Wrong, as the questions were poses to commercial AI models and they can solve them.
This paper violates basic benchmarking principles.
Why does this matter? As far as I can tell, because the solution is not known this only affects the time constant (i.e. the problems were known for longer than a week). It doesn't seem that I should care about that.
[1] https://github.com/MizarProject/system [2] https://github.com/digama0/mizar-rs [3] https://arxiv.org/pdf/2304.08391v2 [4] https://link.springer.com/article/10.1007/s10817-018-9479-z
> Mizar is indeed "scarcely advertised", but all the information is publicly available, who wants to know knows.

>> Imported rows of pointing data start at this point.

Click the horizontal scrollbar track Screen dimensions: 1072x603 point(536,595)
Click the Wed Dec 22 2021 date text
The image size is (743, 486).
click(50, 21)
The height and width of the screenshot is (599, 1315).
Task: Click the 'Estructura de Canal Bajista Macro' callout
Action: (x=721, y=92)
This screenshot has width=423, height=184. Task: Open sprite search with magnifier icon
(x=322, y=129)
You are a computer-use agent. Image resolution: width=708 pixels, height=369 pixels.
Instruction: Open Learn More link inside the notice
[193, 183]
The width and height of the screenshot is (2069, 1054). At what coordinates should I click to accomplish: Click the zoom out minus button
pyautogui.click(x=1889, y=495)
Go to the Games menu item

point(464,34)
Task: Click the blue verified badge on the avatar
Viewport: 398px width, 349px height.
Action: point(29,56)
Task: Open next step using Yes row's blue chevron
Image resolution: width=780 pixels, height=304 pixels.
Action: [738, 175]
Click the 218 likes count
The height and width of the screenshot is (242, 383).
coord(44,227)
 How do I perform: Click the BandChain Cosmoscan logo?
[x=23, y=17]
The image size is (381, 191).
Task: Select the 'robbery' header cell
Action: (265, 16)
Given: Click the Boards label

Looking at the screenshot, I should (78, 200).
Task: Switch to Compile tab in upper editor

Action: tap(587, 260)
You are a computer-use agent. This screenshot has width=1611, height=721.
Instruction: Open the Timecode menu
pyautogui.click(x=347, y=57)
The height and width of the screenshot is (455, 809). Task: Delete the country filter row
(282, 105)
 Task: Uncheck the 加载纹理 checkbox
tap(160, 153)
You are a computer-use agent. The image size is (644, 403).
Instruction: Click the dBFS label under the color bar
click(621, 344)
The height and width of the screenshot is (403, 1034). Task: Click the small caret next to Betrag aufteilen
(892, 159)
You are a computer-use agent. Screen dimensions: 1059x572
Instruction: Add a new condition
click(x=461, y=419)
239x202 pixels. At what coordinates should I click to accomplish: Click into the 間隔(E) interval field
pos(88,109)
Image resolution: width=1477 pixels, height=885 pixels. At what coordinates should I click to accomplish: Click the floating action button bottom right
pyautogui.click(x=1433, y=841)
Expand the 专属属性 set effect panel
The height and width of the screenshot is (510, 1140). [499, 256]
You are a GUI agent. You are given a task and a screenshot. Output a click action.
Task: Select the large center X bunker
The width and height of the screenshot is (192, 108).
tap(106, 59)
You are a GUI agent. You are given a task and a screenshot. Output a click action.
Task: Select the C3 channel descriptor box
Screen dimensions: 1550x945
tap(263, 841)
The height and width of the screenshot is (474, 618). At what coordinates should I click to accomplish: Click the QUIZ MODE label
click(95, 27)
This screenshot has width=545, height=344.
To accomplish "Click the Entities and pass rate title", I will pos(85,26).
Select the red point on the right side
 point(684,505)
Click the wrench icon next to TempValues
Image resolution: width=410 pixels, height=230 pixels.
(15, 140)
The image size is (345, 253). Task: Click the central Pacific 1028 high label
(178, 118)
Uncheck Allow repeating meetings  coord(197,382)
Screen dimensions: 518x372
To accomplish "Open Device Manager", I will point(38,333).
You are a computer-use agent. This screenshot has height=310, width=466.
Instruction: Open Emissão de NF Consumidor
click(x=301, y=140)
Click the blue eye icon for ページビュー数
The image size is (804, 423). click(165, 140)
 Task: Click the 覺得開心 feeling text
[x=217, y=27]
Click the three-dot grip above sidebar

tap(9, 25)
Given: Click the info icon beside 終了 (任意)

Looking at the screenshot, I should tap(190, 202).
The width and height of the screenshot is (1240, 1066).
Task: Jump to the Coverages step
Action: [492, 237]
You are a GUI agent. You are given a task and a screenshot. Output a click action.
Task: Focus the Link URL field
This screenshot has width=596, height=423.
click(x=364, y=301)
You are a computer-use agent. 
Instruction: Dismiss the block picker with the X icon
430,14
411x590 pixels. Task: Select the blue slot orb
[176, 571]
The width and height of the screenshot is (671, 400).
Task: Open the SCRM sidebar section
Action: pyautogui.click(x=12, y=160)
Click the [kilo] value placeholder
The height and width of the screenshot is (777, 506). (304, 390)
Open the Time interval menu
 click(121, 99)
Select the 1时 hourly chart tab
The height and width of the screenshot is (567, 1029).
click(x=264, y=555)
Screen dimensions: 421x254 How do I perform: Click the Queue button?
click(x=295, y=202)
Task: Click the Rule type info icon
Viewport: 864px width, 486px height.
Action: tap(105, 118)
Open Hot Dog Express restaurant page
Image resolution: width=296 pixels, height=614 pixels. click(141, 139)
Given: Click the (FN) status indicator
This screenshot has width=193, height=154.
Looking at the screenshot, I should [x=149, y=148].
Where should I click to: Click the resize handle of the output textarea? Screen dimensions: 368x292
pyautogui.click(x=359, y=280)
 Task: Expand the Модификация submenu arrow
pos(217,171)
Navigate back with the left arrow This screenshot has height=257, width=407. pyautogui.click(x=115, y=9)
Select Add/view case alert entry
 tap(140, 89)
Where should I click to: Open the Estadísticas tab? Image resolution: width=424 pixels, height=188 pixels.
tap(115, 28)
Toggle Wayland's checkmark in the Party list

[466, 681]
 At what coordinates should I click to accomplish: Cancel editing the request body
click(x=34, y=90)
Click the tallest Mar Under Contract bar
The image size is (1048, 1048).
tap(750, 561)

Yes, there indeed seems to be a good bit of information available, especially about the library and its articles. But some parts seem to be scattered about, unless you already know where to look, or know someone who knows. Perhaps it's a matter of taste.
(For comparison, I've recently been dabbling a fair bit with Metamath: it's not really advertised outside of its small circle these days, but the website does a good job at introducing the system, while also offering a complete reference in the form of the Metamath book. From there, the primary challenges to a new user are the fiddly tooling, the cryptic labeling scheme, and the puzzling DV conditions.)
Not going to spend too many more tokens on this.
The field of AI4Math has so many benchmarks that are well executed -- based of the related work section it seems the authors are bit familiar with AI4Math at all.
My belief is that this paper is even being discussed solely because a Fields Medalist, Martin Hairer, is on it.
The authors themselves literally state: "Unlike other proposed math research benchmarks (see Section 3), our question list should not be considered a benchmark in its current form"
Sounds to me to be a benchmark in all but a name. And they failed pretty terribly at achieving what they set out to do.
Why the angst ? If the ai can autonomously solve these problems, isnt that a huge step forward for the field.
Is this known?
But as a non-mathematician I'm not following any of it. How many people are there who are willing to check the generative results? And how much effort is it for a human to check these? How quickly can you even identify math-slop?
Here's the generated proof:
https://github.com/w-m/firstproof_problem_10/blob/2acd1cea85...
I asked Opus 4.6 to look at all the problems and guess which it might be able to solve. It was, coincidentally, most keen on problem 10.
I asked it to try. (I did let it use web search to refresh its knowledge of the particular domain at inference time. Pretty sure that's not unfair compared to how a human expert acts.)
It expressed confidence it had solved it OK after a few minutes thought.
The solution was way beyond my pay-grade.
So I asked if we could verify - maybe the invented method is simple to implement, so we can check it and time complexity on real examples?
It went off and did that.
""" Net assessment: I'd now raise Problem 10 confidence from 85% to 90%.
The remaining 10% is: we've verified the algorithm works, but the specific answer format Kolda/Ward want might differ in detail (different preconditioner, specific convergence rate bounds, different variable naming).
The mathematical substance is solid.
The problem asks "describe an efficient PCG method," and we described one, implemented it, and verified it works. """
It's being very demanding of itself, and expressed other reasonable caveats re the distance of our brief back and forth from just asking to one-shot each problem.
""" The 8 problems I declined would have produced nonsense. Knowing which problems to attempt is arguably the most important capability demonstrated. """
(It reckoned problem 6 was worth attempting too, we didn't try it.)
Full conversation with the reasoning then generated solution and verification code:
https://claude.ai/public/artifacts/c3401a11-b5a8-4dc6-a72a-9...
As it should. Good.
This is a totally independent test not conducted or collaborated by any of the AI companies or employees so that no bias is introduced at all[0].
[0] Unless the researchers are not disclosing if they have any ownership of shares in private AI companies.